Task directions — What you give back should be only the lines from the one holding "Instruction: Click cat" through the final line of the records, each reproduced exactly.

Collected data entries
== Segment start ==

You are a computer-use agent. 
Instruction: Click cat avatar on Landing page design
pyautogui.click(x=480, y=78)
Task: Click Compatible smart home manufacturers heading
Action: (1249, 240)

== Segment end ==

Response box —
Instruction: Click cat avatar on Landing page design
pyautogui.click(x=480, y=78)
Task: Click Compatible smart home manufacturers heading
Action: (1249, 240)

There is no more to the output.